In ihrer Frankfurter Zeit arbeitete sie unter vier sehr verschiedenen Opernintendanten: zunächst unter Lovro von Matačić, dann Christoph von Dohnányi, später unter Michael Gielen und zuletzt Gary Bertini. Soňa Červená durfte während ihrer Frankfurter Jahre viel gastierten: bei den Bayreuther und Edinburgher Festspielen, an den Staatsopern Wien, Dresden und Hamburg sowie in San Francisco.

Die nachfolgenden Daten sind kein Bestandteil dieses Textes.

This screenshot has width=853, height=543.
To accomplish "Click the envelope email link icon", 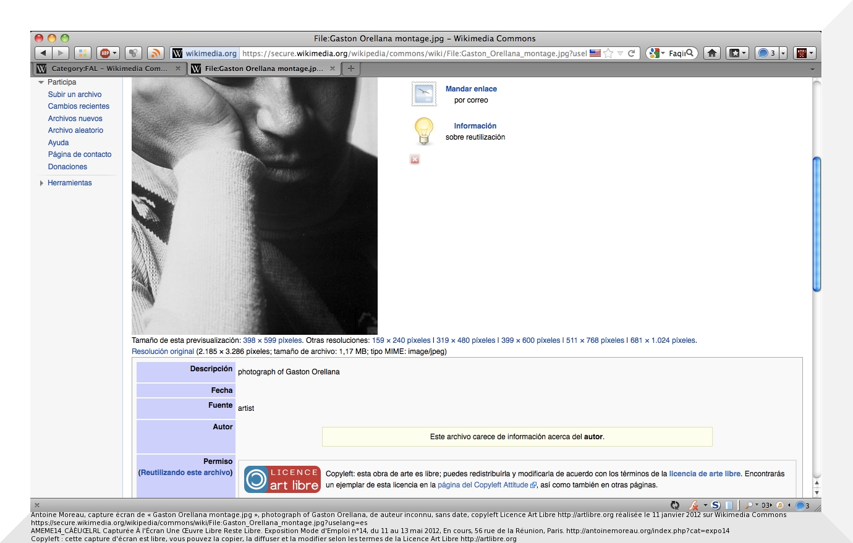I will pyautogui.click(x=424, y=94).
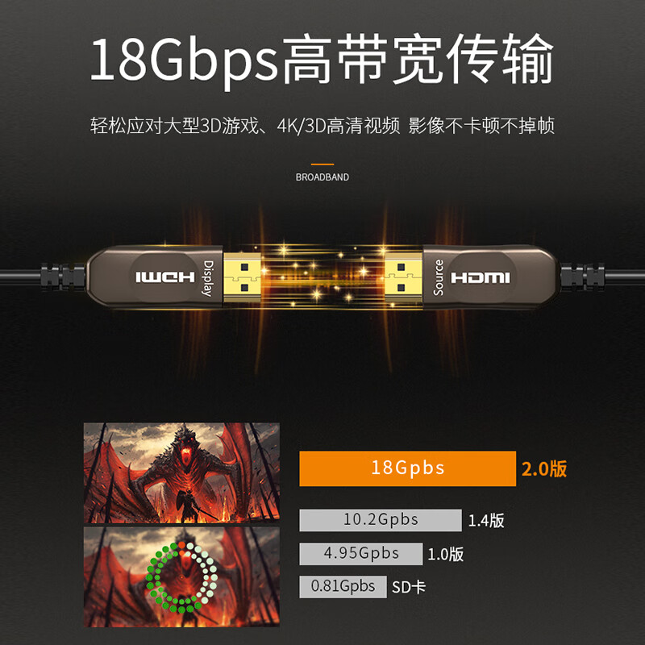Click the gold plug of the Source connector

coord(403,277)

Ihr Repertoire war riesig und ungewöhnlich. Dazu gehörten u.a. die Gräfin in Pique Dame, Geneviève in Pelléas und Mélisande, die Fürstin in Suor Angelica, Florence in Brittens Albert Herring, Prinz Orlofsky in Die Fledermaus, Klytämnestra in Elektra, Baba in The Rake's Progress, Gräfin Geschwitz in Lulu, die Grünwiesel in Henzes Der junge Lord und die Mutter in Nonos Al gran sole. Mit diesen Partien und als Carmen, die sie über 150 Mal sang, tourte sie durch ganz Europa.
Die zweisprachig aufgewachsene Tochter eines Tschechen und einer Deutschen war eine leidenschaftliche Grenzgängerin zwischen den Kulturen, nicht zuletzt als Übersetzerin von Opernlibretti. Deutliches Sprachprofil bedeutete ihr viel: Deshalb liebte Soňa Červená Janáčeks Opern so sehr. Für diese große Sängerin-Darstellerin bildeten Musik, Text, Ausdruck und Körpersprache eine unzertrennliche Einheit.